Cuando vi la iglesia donde se iban a casar, mi primera impresión fue pensar que cómo podía ser que yo no conociera esa joya estando a poco más de media hora de Valencia. Era una iglesia pequeña y muy alta. De arquitectura no soy experto pero diría que era gótica. Ellos no eran los novios más previsores del mundo, de esos que empiezan a planear su boda a dos años vista. Se casaban en tres meses, así que nos pusimos manos a la obra con los arreglos florales para bodas.
Decoraríamos el altar con peonías, rosas y hortensias, todo en blanco y algún toque color rosa suave. La novia quería que en los bancos hubiera arreglos florales muy sencillos, de paniculata por ejemplo. A la entrada de la iglesia les sugerí decorar con una guirnalda enorme enmarcando la puerta, y el arco, en lugar de ponerlo fuera, lo íbamos a poner dentro de la iglesia, para que la entrada de ella fuera de cuento. Según les explicaba las ideas, ellos empezaban a visualizarlas y se entusiasmaban, se miraban cómplices y esa era la señal de que iba a quedar precioso y a su gusto.
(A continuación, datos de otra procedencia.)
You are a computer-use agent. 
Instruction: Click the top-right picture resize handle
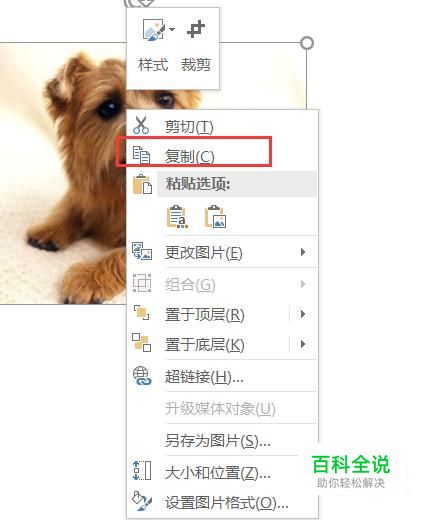[307, 43]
Hablamos de cómo decorar el salón, del coche, del boutonniere que llevaría el novio o de la decoración para su casa, y de que ese detalle típico que se entrega a los invitados a la boda sería una planta de orquídea blanca, cosa que les encantó. Solo faltaba por hablar sobre el ramo de novia y entonces ella, decidida, sacó el móvil y me enseñó una foto muy antigua, color anaranjado, con una pareja en el día de su boda: él, alto y atractivo, con el pelo bien peinado y con un traje negro y camisa blanca. Y ella, rubia y ojos claros, de blanco y con un ramo redondo de flor variada en la mano. “El ramo tiene que ser como este”, dijo mirando la foto con ternura.